_提示文_.
____

VPNルーターとは
VPNルーターとは、インターネット上に特定の人だけが使える仮想的な専用線を構築する「VPN機能」を搭載したルーターのことです。
VPNルーターを設置すると、自宅から会社のネット環境が使えたり、国内外のあらゆる場所でコンテンツを利用できたりします。また、物理的な専用線よりもコストパフォーマンスが高いため、リモートワークを導入している企業で多く利用されています。
VPNの種類
VPNには大きく分けて以下の2種類があります。
- ■インターネットVPN
- 公衆回線を利用して仮想のプライベートネットワークを構築する方式。既存のインターネット回線を利用するため、導入コストを抑えて利用できるのがメリット。
- ■IP-VPN
- 通信事業者が保有する通信事業者と契約した者だけが利用できる「閉域網」を使用してVPNを構築する方式。安全性が高く、安定した通信環境を構築できるのがメリット。
上記2種類のうち、インターネットVPNを利用する際に、拠点間VPNを構築するための「VPN対応ルーター」が必要です。
なお以下の記事では、インターネットVPNとIP-VPNの特徴を詳しく紹介しているため、あわせて参考にしてください。
VPNルーターの仕組み
インターネットVPN接続はオフィスや本社などの拠点にVPN対応ルーターを設置することで利用できます。相互通信の際には、以下の仕組みを用いて外部から通信内容を読み取られないような通信網が構築されます。
- ■トンネリング
- 仮想の専用回線を構築する技術。専用ルーターを設置して、IPsecやL2TP/IPsec、PPTPといったプロトコルを用いて安全な経路を確立する。
- ■カプセル化
- パケット単位でデータを保護する技術。データの状態が外部からわからないようカプセルのように覆うことから名付けられた。
- ■暗号化
- 送受信するデータを暗号化して無意味な文字列に置き換える技術。万が一カプセル化したデータが漏えいしても第三者に解読されるのを阻止できる。
VPNルーターの導入メリット
VPNルーターを活用すると、どのようなメリットが得られるのか具体的に解説します。

____

_データセット項目_.
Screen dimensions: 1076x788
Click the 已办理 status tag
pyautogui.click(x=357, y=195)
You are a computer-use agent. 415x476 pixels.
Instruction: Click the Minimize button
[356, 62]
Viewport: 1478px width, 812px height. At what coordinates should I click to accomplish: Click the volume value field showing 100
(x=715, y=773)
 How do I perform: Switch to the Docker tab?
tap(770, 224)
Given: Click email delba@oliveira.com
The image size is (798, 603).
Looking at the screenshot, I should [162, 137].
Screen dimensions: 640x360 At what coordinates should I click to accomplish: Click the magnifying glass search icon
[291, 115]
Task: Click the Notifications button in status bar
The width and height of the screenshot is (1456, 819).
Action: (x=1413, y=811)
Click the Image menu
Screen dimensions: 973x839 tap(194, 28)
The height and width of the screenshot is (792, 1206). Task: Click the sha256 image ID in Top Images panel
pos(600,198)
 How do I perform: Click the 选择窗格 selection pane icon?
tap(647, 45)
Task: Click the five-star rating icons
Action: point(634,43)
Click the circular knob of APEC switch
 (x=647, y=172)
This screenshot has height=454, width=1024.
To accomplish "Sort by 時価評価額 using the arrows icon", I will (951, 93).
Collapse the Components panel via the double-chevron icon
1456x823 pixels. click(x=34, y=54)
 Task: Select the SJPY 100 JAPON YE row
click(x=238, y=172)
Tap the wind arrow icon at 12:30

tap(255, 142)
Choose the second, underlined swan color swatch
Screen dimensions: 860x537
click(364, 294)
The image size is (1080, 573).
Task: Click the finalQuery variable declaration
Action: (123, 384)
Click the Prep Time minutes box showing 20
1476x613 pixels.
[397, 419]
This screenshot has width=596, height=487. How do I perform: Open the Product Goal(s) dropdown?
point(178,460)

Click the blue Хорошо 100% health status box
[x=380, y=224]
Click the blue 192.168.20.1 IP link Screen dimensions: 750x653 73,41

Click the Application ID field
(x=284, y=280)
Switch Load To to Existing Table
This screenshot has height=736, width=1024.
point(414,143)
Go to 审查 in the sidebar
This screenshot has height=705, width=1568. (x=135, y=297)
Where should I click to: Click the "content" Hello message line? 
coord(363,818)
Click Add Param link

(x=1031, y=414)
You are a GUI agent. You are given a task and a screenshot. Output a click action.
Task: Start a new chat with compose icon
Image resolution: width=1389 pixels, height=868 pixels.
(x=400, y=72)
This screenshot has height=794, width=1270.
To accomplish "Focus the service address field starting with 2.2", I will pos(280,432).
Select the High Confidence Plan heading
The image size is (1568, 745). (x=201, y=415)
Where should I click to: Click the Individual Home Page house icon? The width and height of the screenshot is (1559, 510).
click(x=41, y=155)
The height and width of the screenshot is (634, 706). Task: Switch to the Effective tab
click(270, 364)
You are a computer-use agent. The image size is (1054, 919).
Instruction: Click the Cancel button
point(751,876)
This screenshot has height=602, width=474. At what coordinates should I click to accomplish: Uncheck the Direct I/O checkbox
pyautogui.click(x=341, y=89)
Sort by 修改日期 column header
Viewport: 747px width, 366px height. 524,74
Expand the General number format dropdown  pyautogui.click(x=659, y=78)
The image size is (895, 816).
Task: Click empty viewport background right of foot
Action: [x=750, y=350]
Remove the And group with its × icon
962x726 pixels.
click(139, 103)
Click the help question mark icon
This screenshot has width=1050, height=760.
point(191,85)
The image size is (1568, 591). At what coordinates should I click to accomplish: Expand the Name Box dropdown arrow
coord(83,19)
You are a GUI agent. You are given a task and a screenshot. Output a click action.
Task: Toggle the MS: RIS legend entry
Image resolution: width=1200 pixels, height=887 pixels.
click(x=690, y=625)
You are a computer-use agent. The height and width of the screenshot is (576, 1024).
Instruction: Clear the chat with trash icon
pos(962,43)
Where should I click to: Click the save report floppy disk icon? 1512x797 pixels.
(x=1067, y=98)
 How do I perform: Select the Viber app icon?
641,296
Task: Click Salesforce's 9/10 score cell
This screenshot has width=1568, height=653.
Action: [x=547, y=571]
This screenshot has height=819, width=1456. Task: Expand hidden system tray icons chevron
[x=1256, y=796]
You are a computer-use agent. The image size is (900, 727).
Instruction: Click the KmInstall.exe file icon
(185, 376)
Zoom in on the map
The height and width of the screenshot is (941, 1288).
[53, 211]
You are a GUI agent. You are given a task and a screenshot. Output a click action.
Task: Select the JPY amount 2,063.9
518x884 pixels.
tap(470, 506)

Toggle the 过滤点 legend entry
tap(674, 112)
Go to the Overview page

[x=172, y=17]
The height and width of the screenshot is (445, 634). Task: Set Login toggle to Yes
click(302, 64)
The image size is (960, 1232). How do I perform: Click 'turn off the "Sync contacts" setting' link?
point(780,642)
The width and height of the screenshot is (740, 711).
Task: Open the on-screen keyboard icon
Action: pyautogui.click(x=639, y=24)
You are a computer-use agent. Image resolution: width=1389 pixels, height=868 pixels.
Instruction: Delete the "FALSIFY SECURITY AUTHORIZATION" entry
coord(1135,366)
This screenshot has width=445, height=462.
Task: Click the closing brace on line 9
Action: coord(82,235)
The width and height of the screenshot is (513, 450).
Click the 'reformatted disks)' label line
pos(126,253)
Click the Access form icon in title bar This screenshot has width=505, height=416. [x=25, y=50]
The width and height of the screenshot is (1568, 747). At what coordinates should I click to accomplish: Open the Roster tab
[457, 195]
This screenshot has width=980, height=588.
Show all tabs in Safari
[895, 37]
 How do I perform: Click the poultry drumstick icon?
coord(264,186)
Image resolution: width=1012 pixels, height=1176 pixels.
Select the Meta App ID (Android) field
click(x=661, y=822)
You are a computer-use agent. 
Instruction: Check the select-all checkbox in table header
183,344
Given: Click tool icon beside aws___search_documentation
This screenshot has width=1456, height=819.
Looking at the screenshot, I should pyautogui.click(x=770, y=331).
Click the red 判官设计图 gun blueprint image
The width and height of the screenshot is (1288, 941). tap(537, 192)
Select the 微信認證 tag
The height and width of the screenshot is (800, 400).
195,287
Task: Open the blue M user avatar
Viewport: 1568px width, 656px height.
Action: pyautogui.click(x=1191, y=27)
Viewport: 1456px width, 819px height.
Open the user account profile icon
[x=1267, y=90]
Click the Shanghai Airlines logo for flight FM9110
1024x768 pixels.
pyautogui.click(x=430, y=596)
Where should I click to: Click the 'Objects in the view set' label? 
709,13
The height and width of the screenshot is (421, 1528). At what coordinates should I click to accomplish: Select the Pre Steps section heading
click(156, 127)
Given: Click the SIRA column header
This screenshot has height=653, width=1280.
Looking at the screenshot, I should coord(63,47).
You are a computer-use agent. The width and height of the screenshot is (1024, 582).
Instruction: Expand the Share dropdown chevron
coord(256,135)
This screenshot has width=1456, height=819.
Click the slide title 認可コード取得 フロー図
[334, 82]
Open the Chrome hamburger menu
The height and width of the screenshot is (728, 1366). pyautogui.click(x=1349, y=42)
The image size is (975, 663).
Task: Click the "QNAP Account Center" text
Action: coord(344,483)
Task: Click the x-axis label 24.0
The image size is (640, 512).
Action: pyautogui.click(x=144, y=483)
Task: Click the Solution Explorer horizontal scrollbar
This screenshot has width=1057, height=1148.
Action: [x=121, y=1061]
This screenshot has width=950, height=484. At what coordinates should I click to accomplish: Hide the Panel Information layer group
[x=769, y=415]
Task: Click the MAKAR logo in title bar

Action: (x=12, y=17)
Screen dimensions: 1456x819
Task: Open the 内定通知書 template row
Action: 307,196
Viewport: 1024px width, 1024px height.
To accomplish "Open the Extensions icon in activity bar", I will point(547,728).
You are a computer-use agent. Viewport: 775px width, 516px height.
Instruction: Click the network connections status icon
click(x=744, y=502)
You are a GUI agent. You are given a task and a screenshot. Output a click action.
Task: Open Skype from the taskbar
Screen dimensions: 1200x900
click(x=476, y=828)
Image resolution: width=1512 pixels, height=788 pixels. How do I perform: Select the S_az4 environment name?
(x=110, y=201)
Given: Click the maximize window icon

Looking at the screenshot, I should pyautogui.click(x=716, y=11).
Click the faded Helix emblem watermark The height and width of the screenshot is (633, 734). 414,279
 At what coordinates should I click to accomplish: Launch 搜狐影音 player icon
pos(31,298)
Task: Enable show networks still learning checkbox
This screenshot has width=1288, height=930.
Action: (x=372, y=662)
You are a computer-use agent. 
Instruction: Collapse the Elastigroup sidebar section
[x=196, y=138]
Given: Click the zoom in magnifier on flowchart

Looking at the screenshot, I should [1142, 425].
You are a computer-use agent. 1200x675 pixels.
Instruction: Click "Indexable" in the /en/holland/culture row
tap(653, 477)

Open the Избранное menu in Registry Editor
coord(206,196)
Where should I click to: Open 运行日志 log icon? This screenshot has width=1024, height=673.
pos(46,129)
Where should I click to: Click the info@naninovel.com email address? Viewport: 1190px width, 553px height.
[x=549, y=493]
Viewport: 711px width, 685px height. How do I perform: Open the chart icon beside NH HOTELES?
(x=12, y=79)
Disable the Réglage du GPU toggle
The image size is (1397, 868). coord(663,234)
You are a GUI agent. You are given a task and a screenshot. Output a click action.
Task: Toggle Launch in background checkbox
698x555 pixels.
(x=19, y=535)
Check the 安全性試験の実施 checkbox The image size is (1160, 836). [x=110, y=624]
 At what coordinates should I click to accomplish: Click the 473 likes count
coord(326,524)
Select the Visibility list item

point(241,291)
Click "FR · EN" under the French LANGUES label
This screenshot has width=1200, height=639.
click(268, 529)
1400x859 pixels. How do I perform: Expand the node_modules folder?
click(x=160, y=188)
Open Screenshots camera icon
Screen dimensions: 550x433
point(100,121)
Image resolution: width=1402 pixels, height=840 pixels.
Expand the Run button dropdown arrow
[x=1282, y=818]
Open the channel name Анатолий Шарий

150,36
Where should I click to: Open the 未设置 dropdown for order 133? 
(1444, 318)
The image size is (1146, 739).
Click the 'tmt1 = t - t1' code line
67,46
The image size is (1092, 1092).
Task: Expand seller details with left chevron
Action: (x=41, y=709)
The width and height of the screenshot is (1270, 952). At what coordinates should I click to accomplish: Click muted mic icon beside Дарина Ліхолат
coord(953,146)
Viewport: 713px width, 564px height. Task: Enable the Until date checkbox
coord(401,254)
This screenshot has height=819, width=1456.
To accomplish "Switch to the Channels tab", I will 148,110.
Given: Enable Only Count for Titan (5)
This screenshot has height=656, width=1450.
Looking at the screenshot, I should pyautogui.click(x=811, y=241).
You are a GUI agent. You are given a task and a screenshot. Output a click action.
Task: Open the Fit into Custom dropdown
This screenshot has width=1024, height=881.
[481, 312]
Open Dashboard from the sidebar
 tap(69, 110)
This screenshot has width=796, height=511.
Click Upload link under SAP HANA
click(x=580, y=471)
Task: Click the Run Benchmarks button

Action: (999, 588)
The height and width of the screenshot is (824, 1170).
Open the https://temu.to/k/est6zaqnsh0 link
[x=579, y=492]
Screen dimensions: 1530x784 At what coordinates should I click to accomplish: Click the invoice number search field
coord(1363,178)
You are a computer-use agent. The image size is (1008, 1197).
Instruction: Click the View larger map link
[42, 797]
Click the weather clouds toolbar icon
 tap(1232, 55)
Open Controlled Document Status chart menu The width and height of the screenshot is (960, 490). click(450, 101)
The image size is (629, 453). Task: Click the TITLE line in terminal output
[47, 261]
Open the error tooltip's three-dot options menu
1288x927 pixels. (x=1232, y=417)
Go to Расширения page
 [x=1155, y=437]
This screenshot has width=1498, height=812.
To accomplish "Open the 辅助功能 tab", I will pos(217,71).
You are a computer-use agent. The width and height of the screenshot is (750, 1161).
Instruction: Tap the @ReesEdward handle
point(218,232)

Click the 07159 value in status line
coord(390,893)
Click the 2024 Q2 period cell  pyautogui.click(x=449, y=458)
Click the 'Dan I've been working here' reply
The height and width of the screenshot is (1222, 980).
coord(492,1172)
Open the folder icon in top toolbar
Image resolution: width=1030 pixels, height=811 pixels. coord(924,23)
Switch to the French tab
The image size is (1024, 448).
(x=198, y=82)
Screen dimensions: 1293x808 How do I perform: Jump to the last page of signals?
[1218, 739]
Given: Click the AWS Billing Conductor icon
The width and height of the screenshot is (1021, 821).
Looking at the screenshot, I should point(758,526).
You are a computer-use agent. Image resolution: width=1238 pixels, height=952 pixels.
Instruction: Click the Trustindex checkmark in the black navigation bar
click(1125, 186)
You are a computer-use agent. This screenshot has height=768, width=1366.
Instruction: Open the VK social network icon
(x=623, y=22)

____

_課題の要件_.
1. VPNルーターに関する提示文のうち、「VPNルーターを設置すると、」から「境を構築できるのがメリット。」までの部分を、両端の語句を含めて一字一句そのまま書き写してください。
2. VPNルーターに関する提示文にある次の一文を英語に翻訳してください。「VPNルーターとは、インターネット上に特定の人だけが使える仮想的な専用線を構築する「VPN機能」を搭載したルーターのことです。」

_解答_.
1.
VPNルーターを設置すると、自宅から会社のネット環境が使えたり、国内外のあらゆる場所でコンテンツを利用できたりします。また、物理的な専用線よりもコストパフォーマンスが高いため、リモートワークを導入している企業で多く利用されています。
VPNの種類
VPNには大きく分けて以下の2種類があります。
- ■インターネットVPN
- 公衆回線を利用して仮想のプライベートネットワークを構築する方式。既存のインターネット回線を利用するため、導入コストを抑えて利用できるのがメリット。
- ■IP-VPN
- 通信事業者が保有する通信事業者と契約した者だけが利用できる「閉域網」を使用してVPNを構築する方式。安全性が高く、安定した通信環境を構築できるのがメリット。

2. A VPN router is a router equipped with a "VPN function" that builds, over the internet, a virtual dedicated line that only specific people can use.